International Wine Cellar
July 201296+ Bright, pale lemon-yellow color. Knockout nose melds pineapple, white peach, lemon oil, wild herbs, flowers and cut hay, plus a whiff of menthol. Wonderfully silky, dense and pure, with subtle sweetness cut by brilliant acidity. Utterly electric Chablis: saline, tactile and palate-saturating from start to resounding finish. I'd forget this one in the cellar: it may eventually merit an even higher rating. In 2010 and 2011, this wine challenges Vincent Dauvissat's supernal Preuses.

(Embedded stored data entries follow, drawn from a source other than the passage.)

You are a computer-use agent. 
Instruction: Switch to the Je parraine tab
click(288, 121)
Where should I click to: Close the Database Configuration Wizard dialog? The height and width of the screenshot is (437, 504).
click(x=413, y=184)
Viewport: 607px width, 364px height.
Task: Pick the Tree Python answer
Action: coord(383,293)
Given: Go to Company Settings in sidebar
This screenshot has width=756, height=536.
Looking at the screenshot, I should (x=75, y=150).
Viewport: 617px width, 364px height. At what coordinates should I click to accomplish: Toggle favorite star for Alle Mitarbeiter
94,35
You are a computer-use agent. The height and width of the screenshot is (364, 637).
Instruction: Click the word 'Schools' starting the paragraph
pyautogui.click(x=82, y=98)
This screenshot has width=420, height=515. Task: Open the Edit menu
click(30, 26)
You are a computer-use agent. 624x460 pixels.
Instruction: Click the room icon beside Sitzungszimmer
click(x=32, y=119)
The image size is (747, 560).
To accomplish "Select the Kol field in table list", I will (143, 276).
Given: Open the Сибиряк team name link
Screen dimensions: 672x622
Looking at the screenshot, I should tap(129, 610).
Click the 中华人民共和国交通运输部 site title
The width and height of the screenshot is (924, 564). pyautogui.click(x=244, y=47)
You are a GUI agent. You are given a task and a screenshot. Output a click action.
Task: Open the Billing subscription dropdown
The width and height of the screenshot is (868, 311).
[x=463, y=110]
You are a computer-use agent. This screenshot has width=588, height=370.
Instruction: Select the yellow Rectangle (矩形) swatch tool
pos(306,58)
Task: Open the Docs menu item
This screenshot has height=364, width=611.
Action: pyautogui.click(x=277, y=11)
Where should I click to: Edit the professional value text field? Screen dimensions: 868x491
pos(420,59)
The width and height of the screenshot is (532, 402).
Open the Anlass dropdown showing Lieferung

August 201395 Tasted alongside the corresponding 2012 and 2011, Fevre’s 2010 Chablis Les Preuses accentuates both the sweet-saline savor of scallop and the briny, nutty, oyster liqueur and seaweed that are also part and parcel of the subsequent renditions, resulting in an experience that taps the imagination and salivary glands with equal urgency. Struck flint smokiness and fusil notes lend persistent pungency and bittersweet floral perfume further allure, while fresh citrus serves for luscious refreshment. This finishes with superb complexity and much of the mystery and clarity found in the 2012. When one considers the contrast between baked-in concentration of a torrid mid-August in 2012 and the cool but desiccating north wind of September 2010, I wonder that the two wines are not even more strikingly different. But perhaps the contribution of the site itself is, after all, definitive.